Brief: Your task is to reproduce exactly the lines that run from the beginning of the data through the line where "Click Añadir elemento button" appears.

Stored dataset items
◇ ◇ ◇ ◇ ◇

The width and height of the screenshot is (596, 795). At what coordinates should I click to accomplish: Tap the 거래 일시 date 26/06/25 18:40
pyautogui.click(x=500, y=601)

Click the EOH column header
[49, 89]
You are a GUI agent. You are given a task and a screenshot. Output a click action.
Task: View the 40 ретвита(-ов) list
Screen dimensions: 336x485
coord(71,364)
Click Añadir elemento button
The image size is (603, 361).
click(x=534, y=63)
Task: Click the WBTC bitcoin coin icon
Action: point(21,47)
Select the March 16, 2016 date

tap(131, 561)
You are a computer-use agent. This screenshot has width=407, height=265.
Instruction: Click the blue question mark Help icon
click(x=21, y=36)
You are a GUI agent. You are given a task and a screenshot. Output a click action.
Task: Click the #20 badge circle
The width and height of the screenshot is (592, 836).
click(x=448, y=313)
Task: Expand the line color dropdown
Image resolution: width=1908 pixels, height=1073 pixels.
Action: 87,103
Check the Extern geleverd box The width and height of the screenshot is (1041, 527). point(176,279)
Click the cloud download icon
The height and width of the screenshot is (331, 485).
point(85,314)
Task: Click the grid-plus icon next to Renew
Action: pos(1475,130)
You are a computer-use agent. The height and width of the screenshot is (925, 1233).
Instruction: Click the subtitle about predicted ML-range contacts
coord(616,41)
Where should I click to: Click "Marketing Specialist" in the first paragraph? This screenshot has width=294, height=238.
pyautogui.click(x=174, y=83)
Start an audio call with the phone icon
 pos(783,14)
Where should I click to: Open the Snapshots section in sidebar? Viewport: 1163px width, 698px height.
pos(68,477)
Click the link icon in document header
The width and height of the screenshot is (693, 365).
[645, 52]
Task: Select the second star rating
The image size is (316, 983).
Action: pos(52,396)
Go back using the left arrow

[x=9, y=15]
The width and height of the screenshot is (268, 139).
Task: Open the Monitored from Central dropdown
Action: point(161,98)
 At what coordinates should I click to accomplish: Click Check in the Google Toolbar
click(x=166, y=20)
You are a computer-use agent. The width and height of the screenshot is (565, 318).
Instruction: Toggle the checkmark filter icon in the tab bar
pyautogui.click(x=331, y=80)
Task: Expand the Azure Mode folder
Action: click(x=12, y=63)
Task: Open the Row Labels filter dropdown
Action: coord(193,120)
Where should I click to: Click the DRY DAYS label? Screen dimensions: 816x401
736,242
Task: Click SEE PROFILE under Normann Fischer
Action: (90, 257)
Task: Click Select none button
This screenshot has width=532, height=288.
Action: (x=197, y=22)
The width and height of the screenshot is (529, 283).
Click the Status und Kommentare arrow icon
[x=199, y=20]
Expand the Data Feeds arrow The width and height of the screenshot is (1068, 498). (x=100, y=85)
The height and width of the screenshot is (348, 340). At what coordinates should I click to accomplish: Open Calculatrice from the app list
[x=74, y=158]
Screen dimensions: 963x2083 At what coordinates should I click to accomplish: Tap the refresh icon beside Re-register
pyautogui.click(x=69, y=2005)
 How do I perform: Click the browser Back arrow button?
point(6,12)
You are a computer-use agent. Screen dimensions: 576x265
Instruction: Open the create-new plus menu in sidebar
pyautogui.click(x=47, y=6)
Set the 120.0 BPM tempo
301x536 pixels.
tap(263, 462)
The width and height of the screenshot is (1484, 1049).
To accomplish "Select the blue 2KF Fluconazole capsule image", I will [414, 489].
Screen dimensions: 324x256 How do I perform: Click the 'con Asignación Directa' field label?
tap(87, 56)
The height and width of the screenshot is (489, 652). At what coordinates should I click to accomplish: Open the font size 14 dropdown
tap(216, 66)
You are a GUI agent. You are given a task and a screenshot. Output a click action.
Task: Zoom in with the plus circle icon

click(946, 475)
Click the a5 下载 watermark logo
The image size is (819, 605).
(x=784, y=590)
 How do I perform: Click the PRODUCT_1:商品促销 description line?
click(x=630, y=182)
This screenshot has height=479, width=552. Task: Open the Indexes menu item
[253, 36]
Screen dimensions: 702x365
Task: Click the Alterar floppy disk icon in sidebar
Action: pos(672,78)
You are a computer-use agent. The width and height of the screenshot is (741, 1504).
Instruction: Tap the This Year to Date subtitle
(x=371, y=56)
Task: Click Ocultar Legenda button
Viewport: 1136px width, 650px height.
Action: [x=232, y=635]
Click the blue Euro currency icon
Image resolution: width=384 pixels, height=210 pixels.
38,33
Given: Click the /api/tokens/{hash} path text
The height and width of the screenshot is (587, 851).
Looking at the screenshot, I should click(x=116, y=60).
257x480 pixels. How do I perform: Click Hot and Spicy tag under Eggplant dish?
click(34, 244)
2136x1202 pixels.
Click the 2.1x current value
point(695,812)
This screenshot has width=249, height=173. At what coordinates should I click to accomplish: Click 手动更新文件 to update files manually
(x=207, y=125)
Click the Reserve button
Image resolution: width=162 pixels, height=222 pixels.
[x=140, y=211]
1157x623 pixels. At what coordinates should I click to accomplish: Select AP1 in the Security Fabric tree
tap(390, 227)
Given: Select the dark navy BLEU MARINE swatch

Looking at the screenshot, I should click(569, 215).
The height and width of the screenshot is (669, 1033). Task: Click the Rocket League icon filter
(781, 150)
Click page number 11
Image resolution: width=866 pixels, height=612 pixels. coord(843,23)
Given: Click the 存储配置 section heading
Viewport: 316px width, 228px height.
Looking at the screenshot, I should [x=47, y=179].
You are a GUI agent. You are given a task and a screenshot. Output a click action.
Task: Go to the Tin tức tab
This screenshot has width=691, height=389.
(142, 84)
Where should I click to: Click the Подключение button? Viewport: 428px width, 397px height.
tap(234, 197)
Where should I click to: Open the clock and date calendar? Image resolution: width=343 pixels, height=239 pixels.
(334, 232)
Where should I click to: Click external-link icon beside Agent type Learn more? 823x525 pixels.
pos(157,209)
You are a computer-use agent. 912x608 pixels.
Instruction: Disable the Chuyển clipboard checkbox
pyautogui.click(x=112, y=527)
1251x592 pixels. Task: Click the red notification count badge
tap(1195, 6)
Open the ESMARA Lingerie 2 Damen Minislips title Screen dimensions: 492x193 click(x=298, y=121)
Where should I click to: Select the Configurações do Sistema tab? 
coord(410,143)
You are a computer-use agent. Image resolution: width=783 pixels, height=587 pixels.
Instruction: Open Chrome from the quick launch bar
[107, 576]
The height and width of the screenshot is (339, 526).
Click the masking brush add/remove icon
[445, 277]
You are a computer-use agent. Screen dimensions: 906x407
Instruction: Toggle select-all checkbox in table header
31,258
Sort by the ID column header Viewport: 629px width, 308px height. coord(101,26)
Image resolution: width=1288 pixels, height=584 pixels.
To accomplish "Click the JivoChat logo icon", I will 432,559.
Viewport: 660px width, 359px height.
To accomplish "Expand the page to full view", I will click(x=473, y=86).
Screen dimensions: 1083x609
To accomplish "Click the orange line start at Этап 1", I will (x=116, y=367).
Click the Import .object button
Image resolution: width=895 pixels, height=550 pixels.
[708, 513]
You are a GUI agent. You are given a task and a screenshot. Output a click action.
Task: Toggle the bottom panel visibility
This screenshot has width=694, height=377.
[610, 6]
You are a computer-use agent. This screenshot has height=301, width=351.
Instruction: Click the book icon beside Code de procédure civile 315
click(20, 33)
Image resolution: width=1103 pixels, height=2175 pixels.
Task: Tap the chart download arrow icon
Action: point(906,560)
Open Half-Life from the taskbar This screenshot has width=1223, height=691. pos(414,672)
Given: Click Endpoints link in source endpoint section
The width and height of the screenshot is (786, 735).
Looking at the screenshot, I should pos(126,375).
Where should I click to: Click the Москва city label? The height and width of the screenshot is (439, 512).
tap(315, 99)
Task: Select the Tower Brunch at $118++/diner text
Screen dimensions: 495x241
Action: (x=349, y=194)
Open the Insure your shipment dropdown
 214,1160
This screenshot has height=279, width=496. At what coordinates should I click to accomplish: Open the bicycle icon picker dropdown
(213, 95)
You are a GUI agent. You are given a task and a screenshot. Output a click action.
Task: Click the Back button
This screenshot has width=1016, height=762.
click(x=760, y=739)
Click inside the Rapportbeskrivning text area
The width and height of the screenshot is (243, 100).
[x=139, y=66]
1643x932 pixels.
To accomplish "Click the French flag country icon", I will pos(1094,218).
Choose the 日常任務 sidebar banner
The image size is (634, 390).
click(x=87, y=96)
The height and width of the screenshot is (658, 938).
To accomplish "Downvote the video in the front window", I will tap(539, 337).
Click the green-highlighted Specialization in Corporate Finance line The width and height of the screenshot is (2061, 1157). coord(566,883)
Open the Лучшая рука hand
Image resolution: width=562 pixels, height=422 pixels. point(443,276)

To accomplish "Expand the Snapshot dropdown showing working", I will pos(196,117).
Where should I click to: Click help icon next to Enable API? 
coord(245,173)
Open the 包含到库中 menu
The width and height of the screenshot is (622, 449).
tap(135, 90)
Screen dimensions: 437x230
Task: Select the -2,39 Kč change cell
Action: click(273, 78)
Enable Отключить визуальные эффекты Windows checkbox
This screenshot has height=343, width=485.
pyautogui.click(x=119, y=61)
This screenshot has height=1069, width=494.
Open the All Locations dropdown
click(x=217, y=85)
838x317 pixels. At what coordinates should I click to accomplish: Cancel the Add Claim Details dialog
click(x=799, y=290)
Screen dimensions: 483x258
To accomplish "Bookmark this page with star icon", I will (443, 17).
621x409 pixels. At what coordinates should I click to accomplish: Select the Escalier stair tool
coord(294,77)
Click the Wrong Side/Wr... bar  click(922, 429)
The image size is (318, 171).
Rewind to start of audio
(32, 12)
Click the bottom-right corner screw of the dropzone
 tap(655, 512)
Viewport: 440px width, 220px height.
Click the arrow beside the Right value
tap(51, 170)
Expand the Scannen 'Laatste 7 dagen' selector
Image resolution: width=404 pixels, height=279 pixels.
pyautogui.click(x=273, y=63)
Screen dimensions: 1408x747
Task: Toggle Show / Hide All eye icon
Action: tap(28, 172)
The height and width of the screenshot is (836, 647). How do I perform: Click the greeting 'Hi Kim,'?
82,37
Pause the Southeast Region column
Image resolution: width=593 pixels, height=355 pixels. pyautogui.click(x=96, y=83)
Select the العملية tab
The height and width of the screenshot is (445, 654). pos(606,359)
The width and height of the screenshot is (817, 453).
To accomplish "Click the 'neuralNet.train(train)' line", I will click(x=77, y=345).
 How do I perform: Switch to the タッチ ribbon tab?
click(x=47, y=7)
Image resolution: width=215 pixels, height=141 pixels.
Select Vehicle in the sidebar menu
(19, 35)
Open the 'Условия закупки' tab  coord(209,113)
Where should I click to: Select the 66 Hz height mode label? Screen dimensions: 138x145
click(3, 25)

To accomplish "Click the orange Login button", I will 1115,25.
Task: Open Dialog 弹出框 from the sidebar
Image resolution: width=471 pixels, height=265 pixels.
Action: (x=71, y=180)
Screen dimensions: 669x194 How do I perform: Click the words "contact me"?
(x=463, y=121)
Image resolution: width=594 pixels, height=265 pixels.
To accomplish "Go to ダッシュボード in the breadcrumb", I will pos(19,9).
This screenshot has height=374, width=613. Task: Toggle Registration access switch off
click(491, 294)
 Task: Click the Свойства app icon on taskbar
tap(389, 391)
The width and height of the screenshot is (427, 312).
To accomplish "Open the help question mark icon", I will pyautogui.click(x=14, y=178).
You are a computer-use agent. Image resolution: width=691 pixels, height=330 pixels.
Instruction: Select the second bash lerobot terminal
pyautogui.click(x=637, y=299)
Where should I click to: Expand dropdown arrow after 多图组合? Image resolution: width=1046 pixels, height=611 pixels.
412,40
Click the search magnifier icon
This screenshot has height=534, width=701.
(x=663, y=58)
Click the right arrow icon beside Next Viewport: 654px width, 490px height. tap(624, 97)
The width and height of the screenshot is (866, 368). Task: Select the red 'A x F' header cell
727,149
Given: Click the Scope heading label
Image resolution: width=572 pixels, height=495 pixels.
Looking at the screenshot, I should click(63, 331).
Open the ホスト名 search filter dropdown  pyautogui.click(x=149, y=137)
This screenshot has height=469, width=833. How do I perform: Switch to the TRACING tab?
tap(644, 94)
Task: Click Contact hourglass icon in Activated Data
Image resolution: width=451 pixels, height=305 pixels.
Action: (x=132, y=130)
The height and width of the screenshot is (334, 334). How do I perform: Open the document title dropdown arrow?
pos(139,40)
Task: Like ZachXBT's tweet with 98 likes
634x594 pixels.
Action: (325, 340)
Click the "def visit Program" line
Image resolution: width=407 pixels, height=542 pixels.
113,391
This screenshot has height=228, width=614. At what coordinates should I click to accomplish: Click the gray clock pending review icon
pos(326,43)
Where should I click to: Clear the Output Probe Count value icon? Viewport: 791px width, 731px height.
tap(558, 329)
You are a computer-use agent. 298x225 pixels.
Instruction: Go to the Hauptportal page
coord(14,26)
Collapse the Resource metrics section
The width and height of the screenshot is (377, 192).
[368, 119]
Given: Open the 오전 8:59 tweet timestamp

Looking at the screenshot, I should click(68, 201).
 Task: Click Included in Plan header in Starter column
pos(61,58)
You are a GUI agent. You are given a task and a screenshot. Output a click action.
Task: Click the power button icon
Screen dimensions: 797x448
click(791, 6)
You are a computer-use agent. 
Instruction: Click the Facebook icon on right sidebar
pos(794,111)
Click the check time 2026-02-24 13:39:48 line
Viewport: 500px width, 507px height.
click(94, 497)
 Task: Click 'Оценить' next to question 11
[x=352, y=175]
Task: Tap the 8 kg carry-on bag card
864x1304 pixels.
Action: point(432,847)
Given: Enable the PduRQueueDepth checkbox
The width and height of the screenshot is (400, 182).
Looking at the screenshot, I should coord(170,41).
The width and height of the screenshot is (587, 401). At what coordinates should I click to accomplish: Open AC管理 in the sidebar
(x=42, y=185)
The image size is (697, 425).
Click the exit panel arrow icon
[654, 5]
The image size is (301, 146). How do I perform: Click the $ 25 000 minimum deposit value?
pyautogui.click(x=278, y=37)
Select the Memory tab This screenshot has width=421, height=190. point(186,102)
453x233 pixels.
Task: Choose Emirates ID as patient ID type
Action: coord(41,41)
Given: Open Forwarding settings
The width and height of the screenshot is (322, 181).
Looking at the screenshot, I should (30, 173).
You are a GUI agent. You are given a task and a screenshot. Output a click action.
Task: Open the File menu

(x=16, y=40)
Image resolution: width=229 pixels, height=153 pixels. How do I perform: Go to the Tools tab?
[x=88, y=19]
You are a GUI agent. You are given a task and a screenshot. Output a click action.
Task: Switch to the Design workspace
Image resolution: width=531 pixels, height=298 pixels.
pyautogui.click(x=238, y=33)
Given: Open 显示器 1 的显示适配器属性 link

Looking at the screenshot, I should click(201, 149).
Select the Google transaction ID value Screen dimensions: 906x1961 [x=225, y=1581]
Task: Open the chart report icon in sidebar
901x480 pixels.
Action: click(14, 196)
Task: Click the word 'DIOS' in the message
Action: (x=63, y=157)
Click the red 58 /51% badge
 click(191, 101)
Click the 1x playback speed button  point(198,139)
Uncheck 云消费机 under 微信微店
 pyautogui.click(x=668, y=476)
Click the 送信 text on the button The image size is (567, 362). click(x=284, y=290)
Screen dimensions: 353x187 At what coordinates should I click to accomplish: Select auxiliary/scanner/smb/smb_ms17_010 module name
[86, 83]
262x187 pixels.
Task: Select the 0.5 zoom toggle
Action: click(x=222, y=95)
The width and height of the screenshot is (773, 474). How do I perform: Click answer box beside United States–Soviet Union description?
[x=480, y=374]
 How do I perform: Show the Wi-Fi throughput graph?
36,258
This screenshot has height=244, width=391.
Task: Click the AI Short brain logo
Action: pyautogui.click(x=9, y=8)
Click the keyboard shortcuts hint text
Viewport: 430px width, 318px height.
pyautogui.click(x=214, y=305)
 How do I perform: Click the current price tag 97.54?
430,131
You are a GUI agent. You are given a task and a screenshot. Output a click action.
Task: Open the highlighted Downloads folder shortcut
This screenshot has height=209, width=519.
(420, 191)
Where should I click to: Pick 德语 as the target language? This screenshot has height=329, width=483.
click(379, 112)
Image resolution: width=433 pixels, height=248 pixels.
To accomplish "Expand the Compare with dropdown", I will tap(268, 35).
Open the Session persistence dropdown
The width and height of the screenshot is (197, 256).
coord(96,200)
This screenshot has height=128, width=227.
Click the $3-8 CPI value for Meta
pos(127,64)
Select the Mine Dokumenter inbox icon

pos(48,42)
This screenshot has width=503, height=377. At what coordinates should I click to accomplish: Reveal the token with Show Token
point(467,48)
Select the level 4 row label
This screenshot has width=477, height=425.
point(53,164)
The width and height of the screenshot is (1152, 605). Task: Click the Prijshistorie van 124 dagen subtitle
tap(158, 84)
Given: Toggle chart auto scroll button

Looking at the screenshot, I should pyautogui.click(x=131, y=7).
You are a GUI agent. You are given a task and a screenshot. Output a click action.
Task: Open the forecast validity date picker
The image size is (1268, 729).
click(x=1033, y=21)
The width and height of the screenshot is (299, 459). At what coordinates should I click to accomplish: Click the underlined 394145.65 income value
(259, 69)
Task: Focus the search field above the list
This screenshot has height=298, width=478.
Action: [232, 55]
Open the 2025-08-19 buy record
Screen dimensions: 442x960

◇ ◇ ◇ ◇ ◇

Task answer:
The width and height of the screenshot is (596, 795). At what coordinates should I click to accomplish: Tap the 거래 일시 date 26/06/25 18:40
pyautogui.click(x=500, y=601)

Click the EOH column header
[49, 89]
You are a GUI agent. You are given a task and a screenshot. Output a click action.
Task: View the 40 ретвита(-ов) list
Screen dimensions: 336x485
coord(71,364)
Click Añadir elemento button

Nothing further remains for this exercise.